С этих пор Ярков ястребом закружился над нами. Он подстерегающе прислушивался к разговору, заглядывал к Хорошеву и Редникову на станки, на верстак Ивана Прокопьевича.
ЧАШКИ
Раз меня нарядили работать в ночную смену. В этой же смене работал и Михаил Хорошев. Увидев меня, он обрадованно подошел ко мне и сказал:
— Ты что, в ночь вышел?
— В ночь.
— А надолго?
— Не знаю.
— Во хорошо! — И таинственно сообщил: — Слушай, ты мне поможешь? После двенадцати часов ночи уставший дрыхать завалится, ты постережешь?
— Чего?
— Ну, там... Потом узнаешь, только как увидишь, что он выходить из конторки будет, ты мне сигнал подашь, молотком или запоешь чего-нибудь. Ладно?
— Постерегу.
И вот я, взволнованный таинственным поручением Хорошева, настороженно всматриваюсь в глубь скупо освещенного цеха, где стоит стеклянная конторка мастера. Возле нее одиноко горит электрическая лампочка, освещая двери конторки. В конторке яркий свет. Мне видно, как Хрущов — ночной уставщик, — широколицый, крепкий мужик, с красивой шелковистой черной бородой, бывший токарь, сидит у стола и, не торопясь, хлебает из металлической миски принесенный ужин. Голова его обнажена, на ней светит маленькая, с пятак, плешинка. Поужинав, он набожно крестится, утирает ладошкой усы, разглаживает бороду, убирает со стола миску и медленно идет по цеху. Проходит мимо меня, уходит в токарное отделение, потом заходит в конторку. Убирает со стола бумаги, чертежи, стелет пальто на стол, под голову кладет стопу книг и гасит в конторке свет. Значит, он растянулся на столе мастера вздремнуть.
Я тихонько посвистываю, смотря в токарное отделение. Оно погружено в полумрак. Большая часть станков бездействует. Вверху невидимо шевелится часть трансмиссий. Хорошева мне видно только по пояс. Особенно рельефным силуэтом видна его голова, прикрытая кепкой, из-под которой вьются кудри. Станок у него сердито урчит передачей шестерен, в патроне медленно вращается медный Диск. Хорошев, посмотрев в мою сторону, торопливо остановил станок, свернул патрон с диском из красной меди и навернул другой. Станок бешено закрутился.
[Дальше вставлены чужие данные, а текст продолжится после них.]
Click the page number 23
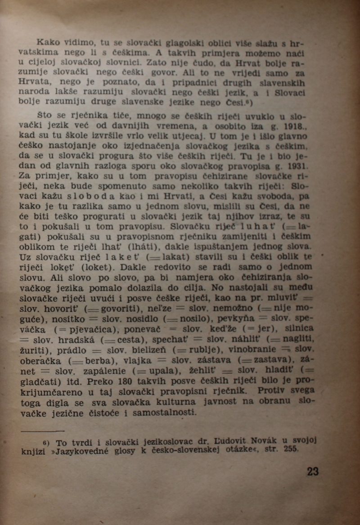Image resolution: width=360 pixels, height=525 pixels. coord(313,471)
Все идет хорошо. Хрущов спит. В слесарке темно, только кое-где перебегают огоньки, да одиноко где-то стучит молоток. Мне хорошо видно сквозь этот сумрак конторку.
Но вот в конторке зажегся огонь. Значит, Хрущов сейчас пойдет в обход по цеху. Я начинаю свирепо бить молотком и петь:
Хорошев торопливо остановил станок, сменил патрон и набросил передачу шестерен.
Ко мне подошел Хрущов. Лицо у него белое, полное, а брови кажутся запачканными сажей.
— Поешь? — спросил он.
— Пою.
— Та-ак... Ну, пой, веселей работать.
Черной тенью он провалился в глубь неосвещенного цеха. Потом появляется у станка Хорошева. Мне видно только его бородатое лицо, освещенное лампой. Он стоит и смотрит на патрон станка. Что-то говорит. А потом, закинув руки назад, тихонько идет в другой угол. Появляется там, уходит в конторку и снова гасит свет.
Я снова спокойно посвистываю.
В эту ночь мне пришлось петь раза четыре. В последний раз Хрущов недовольно заметил:
— Чего ты всю ночь дерешь глотку-то? Брось петь.